Vou passando pela padaria do supermercado, um senhor conversa com a balconista:
- Aqui tem mosca.
- Aparece.
- Não deveria aparecer.
- Mas aparecem em todos os cantos. Até na casa da gente.
- Mas não deveriam aparecer em padaria.
- É.
- Não vou querer mais pão. Não como pão com mosca.

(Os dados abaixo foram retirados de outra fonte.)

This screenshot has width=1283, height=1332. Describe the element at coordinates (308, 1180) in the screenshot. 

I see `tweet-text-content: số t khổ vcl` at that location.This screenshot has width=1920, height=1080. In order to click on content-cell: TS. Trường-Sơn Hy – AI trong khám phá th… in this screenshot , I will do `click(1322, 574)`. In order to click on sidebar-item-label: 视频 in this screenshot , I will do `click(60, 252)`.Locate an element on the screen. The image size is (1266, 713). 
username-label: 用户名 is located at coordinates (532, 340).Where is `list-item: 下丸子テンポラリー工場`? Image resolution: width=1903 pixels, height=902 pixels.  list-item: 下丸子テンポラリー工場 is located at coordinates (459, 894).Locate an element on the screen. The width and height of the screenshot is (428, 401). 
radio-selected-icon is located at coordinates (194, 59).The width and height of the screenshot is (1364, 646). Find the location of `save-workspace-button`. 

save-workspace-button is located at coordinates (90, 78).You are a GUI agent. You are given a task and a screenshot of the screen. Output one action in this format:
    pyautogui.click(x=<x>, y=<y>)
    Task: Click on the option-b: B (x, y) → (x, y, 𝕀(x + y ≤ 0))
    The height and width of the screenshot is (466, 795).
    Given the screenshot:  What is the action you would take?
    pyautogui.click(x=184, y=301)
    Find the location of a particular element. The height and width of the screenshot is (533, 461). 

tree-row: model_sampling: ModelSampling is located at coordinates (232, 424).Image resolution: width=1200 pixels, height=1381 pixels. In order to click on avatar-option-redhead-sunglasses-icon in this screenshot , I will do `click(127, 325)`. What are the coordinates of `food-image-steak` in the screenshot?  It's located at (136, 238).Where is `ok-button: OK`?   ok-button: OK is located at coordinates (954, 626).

- Nem eu. Prefiro com manteiga.
O senhor volta-se para a balconista e fala num tom que chama atenção a quem tá por perto:
- Você tá querendo me estressar?
- Não. O senhor é que tem o sistema nervoso.
Uma senhora cobre a cabeça como um tuareg. Só deixa os olhos de fora. O pano enrola-se pelo pescoço, feito um cachecol. Na fila do caixa, ela deixa o carrinho de compras atrás de si, garantindo o distanciamento social e entre nós dois. Paga com cartão. Concluído o pagamento, borrifa de álcool 70 o cartão inteiro. O rapaz do caixa diz pra senhora que ela pode inutilizar o cartão se continuar a passar álcool nele. Ela responde, curta e grossa: "Peço outro ao banco".
No caixa ao lado, a moça está com o rosto todo produzido, de rímel, cílios postiços (pelo menos achei que fossem), batom vermelho, os cabelos presos, bem penteados, nem um fio fora do lugar. Uma colega de trabalho vem falar com ela. A caixa, que tava olhando pras unhas, levanta a cabeça. Quando a colega vê o rosto todo produzido, diz: "Vixe Maria, bença, tás parecendo uma aeromoça. Botou pra torar. Vai pra alguma balada?" A caixa diz que não. A colega lhe pergunta o motivo da produção. A caixa esclarece: "Sei lá. Deu um nervoso de manhã, e me produzi".
Vou saindo, um rapaz vem com um carrinho, cheio de caixas, que lhe tiram a visão. Se não salto de lado, me atropela. Ele olha pra mim e ralha: "Presta atenção, cara". Escapei, mas não uma moça com um carrinho. Colidiram de frente. A moça bradou um "Tá doido?". Começou um bate-boca. O problema é esta pandemia que tá deixando todo mundo com o sistema nervoso.